When a woman bleeds during her pregnancy it is very terrifying, but at times can be inconsequential. However, if the bleeding is excessive, i.e. more than just spotting, it may indicate a miscarriage. At times a miscarriage is referred to as a spontaneous abortion:

  • 1st trimester spontaneous abortion
    • chromosomal abnormalities
  • 3rd trimester spontaneous abortion
    • anti-cardiolipin antibody
      • Systemic Lupus Erythematous
    • placental problem
      • placenta previa – post-coital bleeding
      • vasa previa – placenta hangs out of the cervix
      • placenta accreta – placenta attached to superficial lining
      • placenta increta – placenta invades into myometrium
      • placenta percreta – placenta perforates through myometrium
      • placenta abruption – severe pain, premature separation of placenta
    • infection
      • 1st trimester
        • Toxoplasmosis
        • Other infections
          • Syphilis, hepatitis B, coxsackie B virus, EBV, VZV, human papilloma virus (HPV)
        • Rubella
        • Cytomegalovirus (CMV)
        • Herpes simplex virus (HSV)
      • incompetent cervix.

Usually the bleeding associated with a threatened miscarriage is mild as is the pain.  A threatened abortion occurs when the cervix is closed and the baby is still intact, so bed rest is suggested. If the cervix is open, then the abortion will be inevitable, complete or incomplete. The best thing to do in these situations is perform an ultrasound and a D&C if needed.

Most common causes of threatened miscarriages are:

  • An abnormal fetus most common cause in first trimester
  • Causes during the 4th to 6th month of pregnancy for miscarriages are usually associated with the mother:
    • Chronic illness
      • Diabetes
      • Severe high blood pressure
      • Kidney disease
      • Lupus (SLE)
      • Thyroid
        • Underactive or hyperactive
      • Hormonal imbalance
      • Infections
        • German measles
        • CMV
        • Atypical pneumonia
      • Disease with abnormal of internal female organs
      • Drugs
      • Excessive caffeine
      • Alcohol
      • Tobacco
      • Cocaine.

Symptoms that may alarm a pregnant woman that she is having a miscarriage are:

  • Heavy vaginal bleeding
  • Blood clots
  • Tissue present in blood
  • Pain as well as cramping in lower abdomen
    • One side of the abdomen
    • Both sides of abdomen
    • Middle abdomen
    • Pain can go into lower back, buttocks, and/or genitals.

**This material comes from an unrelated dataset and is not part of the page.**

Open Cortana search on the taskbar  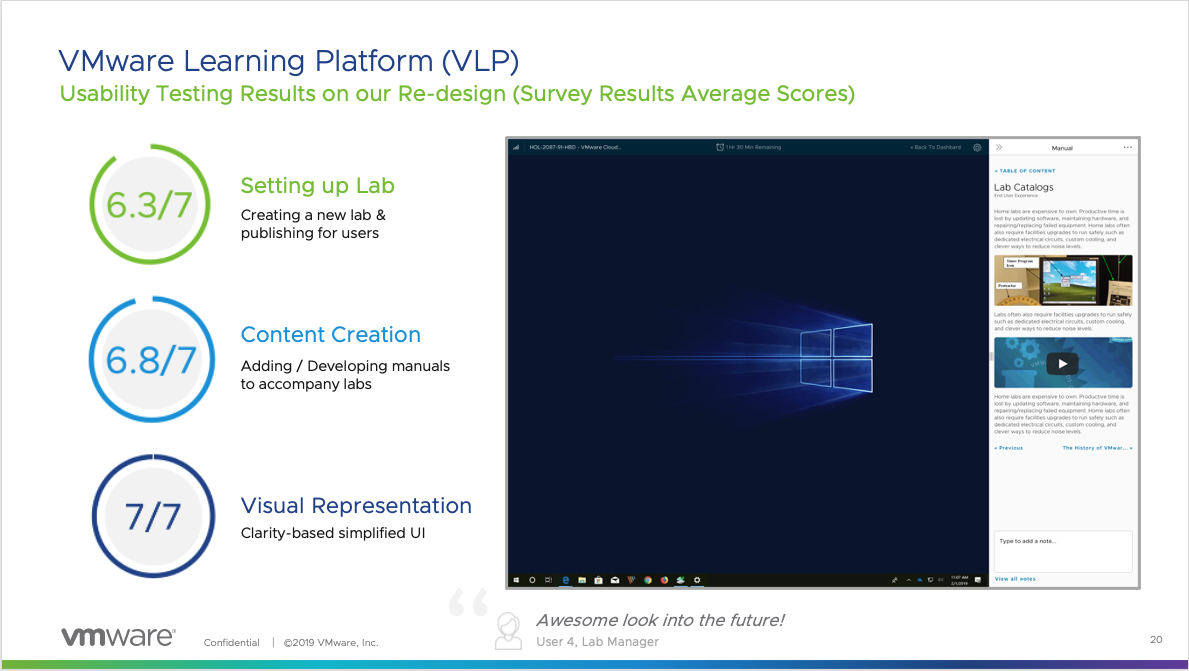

After seeking medical care, the woman will be sent home if the cervical os is closed, bleeding is no longer heavy, lab results (HCG, AFP, estradiol) levels are normal, and the ultrasound reveals the pregnancy is not tubal (ectopic).

Ways to prevent threatened miscarriages are:

  • Adequate prenatal care
  • Listen to healthcare professionals
  • Avoid alcohol, street drugs, trauma to the vagina
  • Avoid and reduce caffeine intake
  • Control high blood pressure
  • Control diabetes – keep glucose under control
  • Get treatment for infections right away!

Those women who reside in Denver should visit the Denver Holistic Center to obtain more information about their pregnancy and their risks. Over half the population of pregnant women experience some form of vaginal bleeding in their first trimester, nonetheless, no situation should be taken lightly in such circumstances. There are many surgical interventions to help in these situations and some nonsurgical interventions as well. Bed rest is most preferred form of management. Moreover, the use of uterine relaxing agents, human chorionic gonadotrophin, immunotherapy and vitamins is being researched and used in some cases.